Death rates for Covid-19 are now almost a QUARTER of what they were during the peak

Death rates for hospitalised Covid-19 patients are now almost a quarter of what they were during the peak of the pandemic, studies have shown.

Research conducted at one New York care facility revealed 25.6 per cent of hospital patients died in March. But in June, this rate plummeted to just 7.6 per cent.

The authors of the paper, due to be published next week, say generally it is younger and less frail people being admitted to hospital now. But other top scientists say that medical breakthroughs — such as the discovery of drugs that help treat critically-ill patients — have boosted survival rates.

In the UK, similar scientific studies have revealed that death rates in hospitalised coronavirus patients have fallen by at least two-thirds.  

Experts at the University of Exeter Medical School showed deaths in hospitalised patients in England fell from 29 per cent to 10 per cent from March to May.

And The Intensive Care National Audit and Research Centre has shown death rates among intensive care patients has more than halved from 39 per cent in the first wave, to 12 per cent now.

The reasons why fewer patients are dying include that doctors have learnt how the disease progresses and so can spot early signs of deterioration.

And scientific breakthroughs mean they have found drugs to give to the critically-ill, including the steroid dexamethasone, which may have helped to save thousands of lives. 

Doctors say they are steering away from mechanical ventilation due to concerns they could make the illness worse.

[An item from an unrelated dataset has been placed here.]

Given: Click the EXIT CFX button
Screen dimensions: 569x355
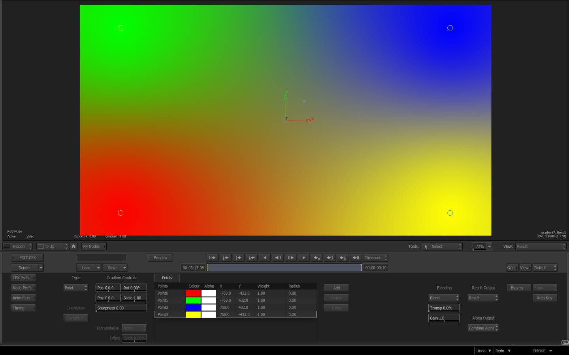Looking at the screenshot, I should (x=27, y=258).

At the start of the pandemic, the machines were considered key for treatment, but now less invasive options are used instead. 

Research at one New York hospital revealed 25.6 per cent of hospital patients died in March. But in June, it fell to 7.6 per cent

The University of Exeter Medical School showed that deaths in hospitalised patients in England fell from 29 per cent to 10 per cent from March to May

The University of Exeter Medical School showed that deaths in hospitalised patients in England fell from 29 per cent to 10 per cent from March to May

The Intensive Care National Audit and Research Centre has shown that on average, 39 per cent of patients admitted to critical care - where the need constant medical attention - died between the start of the pandemic and the end of August. This appears to have fallen below 12 per cent

The Intensive Care National Audit and Research Centre has shown that on average, 39 per cent of patients admitted to critical care – where the need constant medical attention – died between the start of the pandemic and the end of August. This appears to have fallen below 12 per cent

Dr Leora Horwitz, who studies population health at New York University’s Grossman School of Medicine, was the lead author of the New York study.

She and colleagues looked at more than 5,000 patients from March to August at a single health system, NYU Langone Health.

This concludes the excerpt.